• [What the task asks]
The entries are to be printed again word for word, but no picture may appear.

• [Information provided]
<<<<

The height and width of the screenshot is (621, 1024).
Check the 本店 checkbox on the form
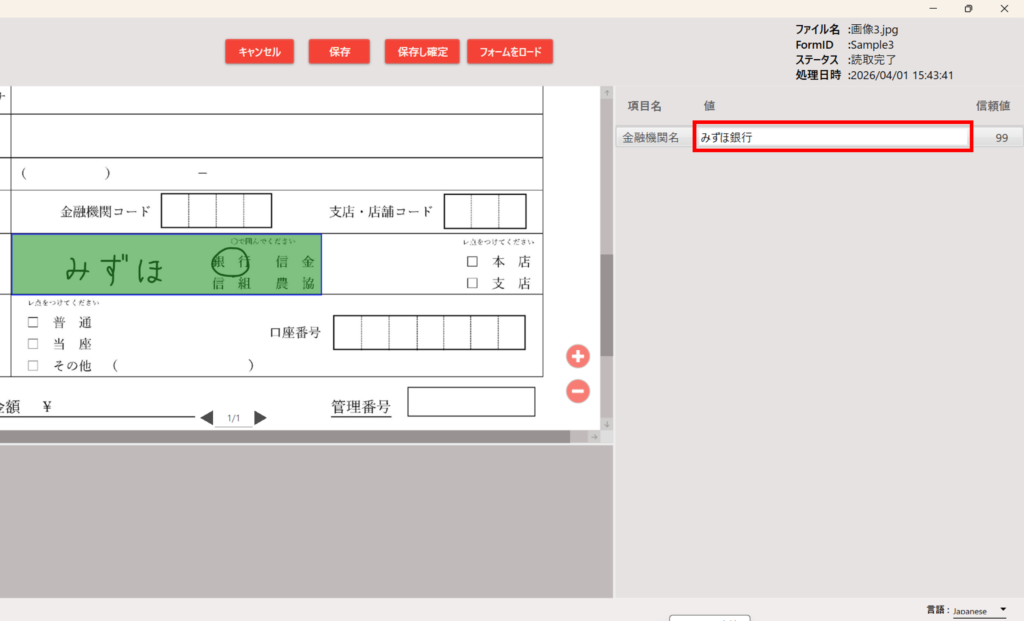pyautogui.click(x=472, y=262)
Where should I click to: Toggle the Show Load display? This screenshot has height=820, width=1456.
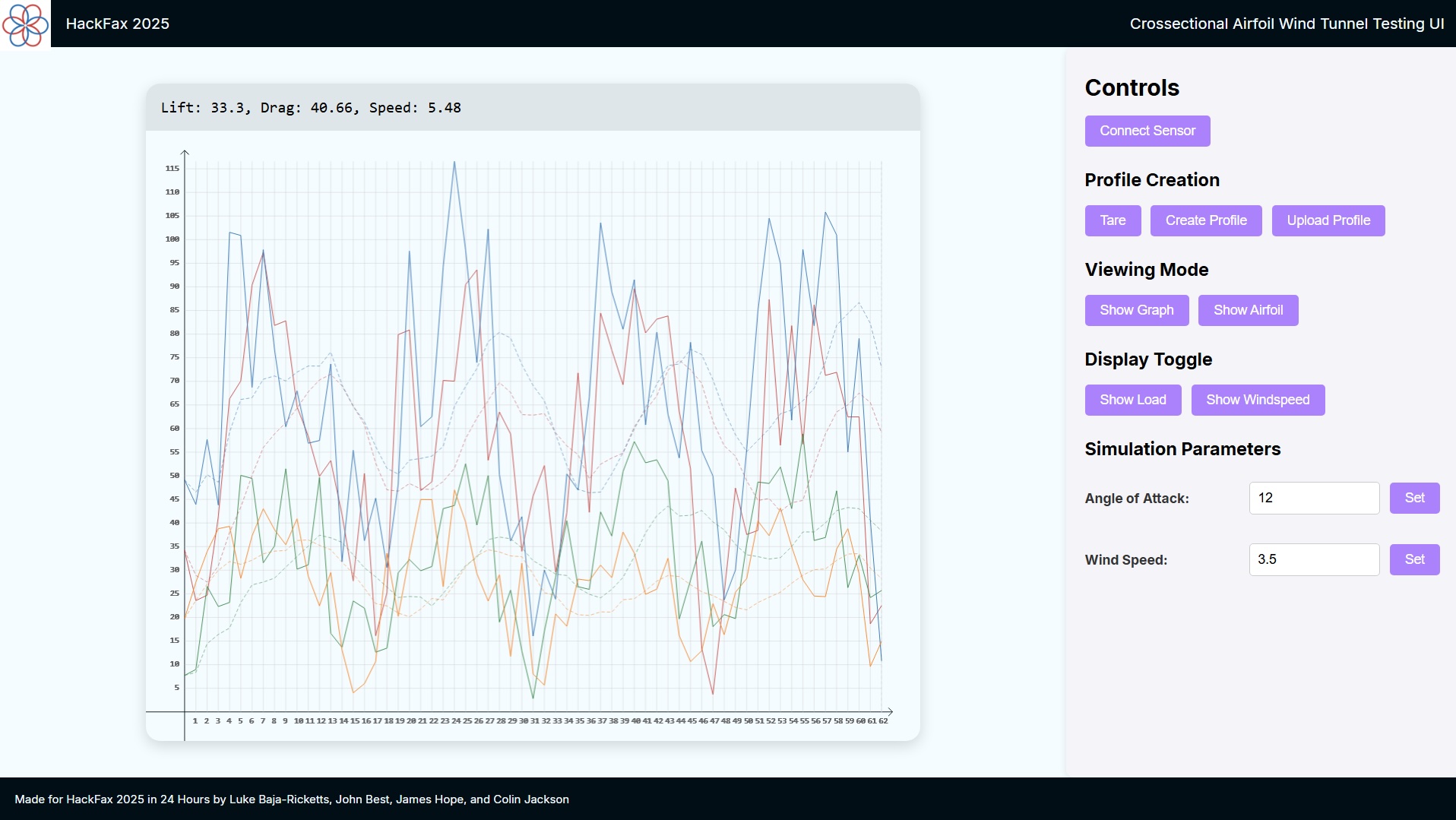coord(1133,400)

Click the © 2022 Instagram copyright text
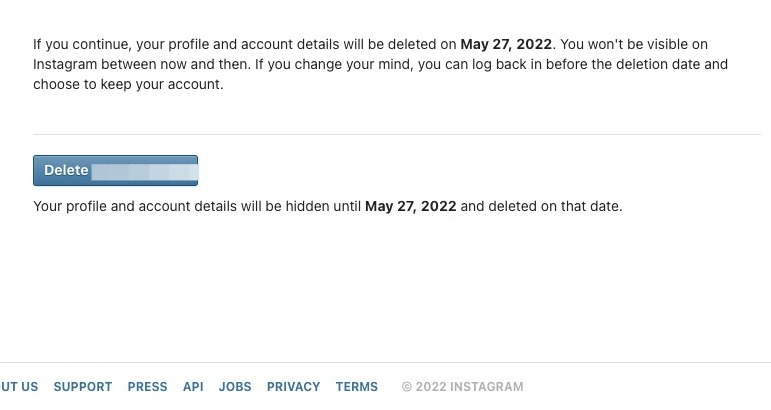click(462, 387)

>>>>

• [Answer to the exercise]
The height and width of the screenshot is (621, 1024).
Check the 本店 checkbox on the form
pyautogui.click(x=472, y=262)
Where should I click to: Toggle the Show Load display? This screenshot has height=820, width=1456.
coord(1133,400)

Click the © 2022 Instagram copyright text
click(462, 387)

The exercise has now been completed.